PROBLEMA PLANTEADO » ¿Puedes reproducir sin cambios las filas que empiezan con la primera fila de abajo y terminan en la fila que contiene "coord(128,393)", incluidas ambas?

MATERIAL EXTRAÍDO »
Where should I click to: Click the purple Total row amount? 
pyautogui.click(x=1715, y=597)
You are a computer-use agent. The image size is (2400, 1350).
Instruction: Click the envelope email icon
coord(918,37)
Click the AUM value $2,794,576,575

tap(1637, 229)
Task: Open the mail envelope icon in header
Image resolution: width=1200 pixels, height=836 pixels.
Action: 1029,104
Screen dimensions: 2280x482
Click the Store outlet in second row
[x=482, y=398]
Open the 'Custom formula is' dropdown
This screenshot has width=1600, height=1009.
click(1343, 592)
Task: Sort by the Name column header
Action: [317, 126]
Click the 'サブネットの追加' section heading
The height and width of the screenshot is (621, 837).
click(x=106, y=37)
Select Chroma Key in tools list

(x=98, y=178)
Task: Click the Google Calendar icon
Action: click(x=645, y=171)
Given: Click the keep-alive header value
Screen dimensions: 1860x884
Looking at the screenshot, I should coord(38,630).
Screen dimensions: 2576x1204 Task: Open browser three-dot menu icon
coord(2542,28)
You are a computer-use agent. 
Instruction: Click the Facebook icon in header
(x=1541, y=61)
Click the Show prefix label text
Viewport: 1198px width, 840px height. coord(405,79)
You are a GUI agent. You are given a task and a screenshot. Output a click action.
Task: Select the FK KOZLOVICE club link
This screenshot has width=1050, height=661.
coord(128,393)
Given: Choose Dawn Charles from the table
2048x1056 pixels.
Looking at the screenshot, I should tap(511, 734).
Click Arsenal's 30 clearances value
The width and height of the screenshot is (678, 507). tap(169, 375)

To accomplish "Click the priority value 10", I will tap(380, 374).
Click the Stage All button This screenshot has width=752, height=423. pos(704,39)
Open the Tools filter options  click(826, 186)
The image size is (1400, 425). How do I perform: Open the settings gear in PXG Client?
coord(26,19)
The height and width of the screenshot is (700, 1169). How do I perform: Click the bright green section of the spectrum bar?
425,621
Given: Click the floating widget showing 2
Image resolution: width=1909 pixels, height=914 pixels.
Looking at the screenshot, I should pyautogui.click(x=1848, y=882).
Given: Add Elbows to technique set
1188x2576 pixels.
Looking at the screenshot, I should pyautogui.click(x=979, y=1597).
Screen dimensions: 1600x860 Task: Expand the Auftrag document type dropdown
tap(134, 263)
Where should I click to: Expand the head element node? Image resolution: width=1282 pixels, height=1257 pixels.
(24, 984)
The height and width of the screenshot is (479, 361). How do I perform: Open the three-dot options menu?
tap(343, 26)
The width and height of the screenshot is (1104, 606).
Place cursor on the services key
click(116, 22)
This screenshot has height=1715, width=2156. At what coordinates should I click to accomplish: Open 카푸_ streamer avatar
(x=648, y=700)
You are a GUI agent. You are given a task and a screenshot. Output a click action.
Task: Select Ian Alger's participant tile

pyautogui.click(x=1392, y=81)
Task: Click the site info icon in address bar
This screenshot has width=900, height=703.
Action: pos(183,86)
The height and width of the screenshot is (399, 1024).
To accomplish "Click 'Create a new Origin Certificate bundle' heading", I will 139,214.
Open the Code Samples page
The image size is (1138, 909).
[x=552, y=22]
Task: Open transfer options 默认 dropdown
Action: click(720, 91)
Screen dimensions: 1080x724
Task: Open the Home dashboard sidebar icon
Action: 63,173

RESPUESTA A CONTINUACIÓN »
Where should I click to: Click the purple Total row amount? 
pyautogui.click(x=1715, y=597)
You are a computer-use agent. The image size is (2400, 1350).
Instruction: Click the envelope email icon
coord(918,37)
Click the AUM value $2,794,576,575

tap(1637, 229)
Task: Open the mail envelope icon in header
Image resolution: width=1200 pixels, height=836 pixels.
Action: 1029,104
Screen dimensions: 2280x482
Click the Store outlet in second row
[x=482, y=398]
Open the 'Custom formula is' dropdown
This screenshot has width=1600, height=1009.
click(1343, 592)
Task: Sort by the Name column header
Action: [317, 126]
Click the 'サブネットの追加' section heading
The height and width of the screenshot is (621, 837).
click(x=106, y=37)
Select Chroma Key in tools list

(x=98, y=178)
Task: Click the Google Calendar icon
Action: click(x=645, y=171)
Given: Click the keep-alive header value
Screen dimensions: 1860x884
Looking at the screenshot, I should coord(38,630).
Screen dimensions: 2576x1204 Task: Open browser three-dot menu icon
coord(2542,28)
You are a computer-use agent. 
Instruction: Click the Facebook icon in header
(x=1541, y=61)
Click the Show prefix label text
Viewport: 1198px width, 840px height. coord(405,79)
You are a GUI agent. You are given a task and a screenshot. Output a click action.
Task: Select the FK KOZLOVICE club link
This screenshot has width=1050, height=661.
coord(128,393)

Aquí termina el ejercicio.